Na residência de um cidadão imputável, a polícia apreendeu vários vasos de cultivo de maconha, restando comprovado, ao final do processo, que a natureza do plantio e a sua quantidade evidenciavam que as plantas destinavam-se à preparação de pequena quantidade da substância para consumo pessoal. Indicada na sentença a pena privativa de prestação de serviços a uma entidade de recuperação de usuários e dependentes de drogas, o réu, injustificadamente, se recusou a cumpri-la. Nessa situação hipotética, o juiz poderá submeter o réu, sucessivamente, a
- A)multa e pena restritiva de direitos.
Errada, porque a lei não prevê multa seguida de pena restritiva de direitos nessa hipótese de descumprimento da prestação de serviços.
- B)multa e pena privativa de liberdade.
Errada, porque o art. 28 não autoriza converter a medida em pena privativa de liberdade para usuário de drogas.
- C)multa e admoestação verbal.
Errada, porque a ordem legal não é multa e admoestação verbal, mas o contrário, conforme o art. 28, § 6º.
- D)admoestação verbal e multa.
Certa, pois o art. 28, § 6º, da Lei 11.343/2006 autoriza, sucessivamente, admoestação verbal e multa.
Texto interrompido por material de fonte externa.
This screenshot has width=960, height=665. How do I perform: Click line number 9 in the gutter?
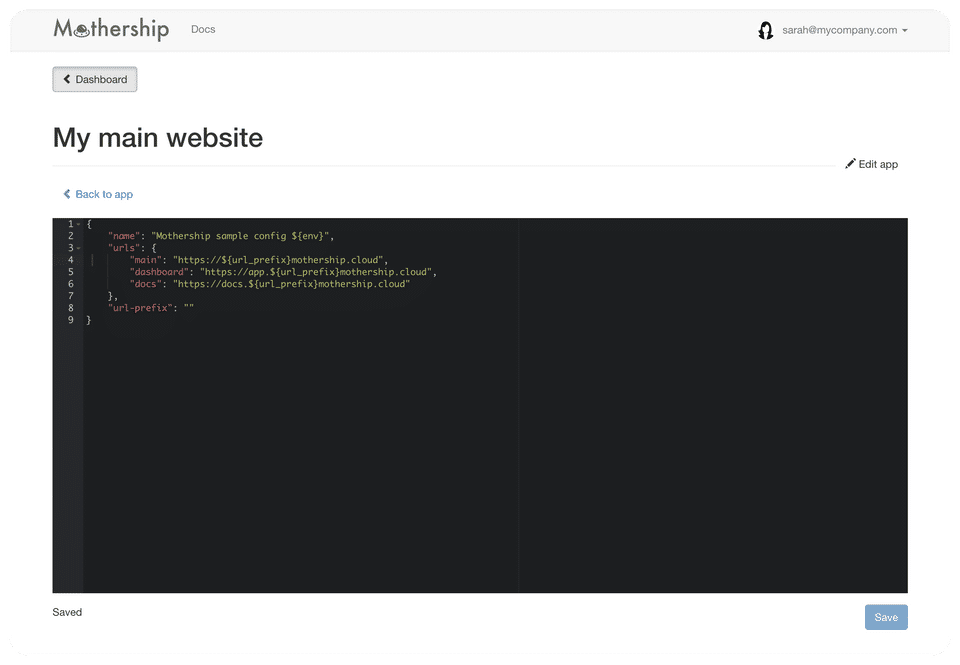coord(70,320)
- E)pena privativa de liberdade e multa.
Errada, porque pena privativa de liberdade não é consequência prevista para o art. 28, e a multa não vem nessa ordem.
Gabarito: D
Aqui a ideia central é a seguinte: embora a maconha tenha sido cultivada, o enunciado deixou claro que a plantação era para preparar pequena quantidade para consumo pessoal. Isso afasta o tráfico e encaixa o caso no art. 28 da Lei 11.343/2006, que trata do porte para uso próprio e aplica medidas mais brandas, sem pena privativa de liberdade. Entre as medidas do art. 28, uma delas é a prestação de serviços à comunidade ou a entidade, inclusive ligada à prevenção ou recuperação de usuários e dependentes de drogas. Só que, se o agente se recusa injustificadamente a cumprir essa prestação, o juiz pode agravar a resposta de forma sucessiva. O próprio § 6º do art. 28 prevê que, nessa hipótese, ele poderá impor admoestação verbal e, depois, multa. Por isso o gabarito é a letra D. A lógica da lei é progressiva: primeiro medidas educativas e, se houver descumprimento, sanções substitutivas mais simples, sem transformar o caso em prisão. Nada de pena privativa de liberdade aqui, porque o art. 28 não prevê esse tipo de pena para usuário. Em prova, pense assim: uso pessoal de droga não gera cárcere; descumprimento injustificado da prestação de serviços abre caminho para medidas ainda mais leves e de caráter educativo, e não para voltar ao sistema penal clássico de prisão.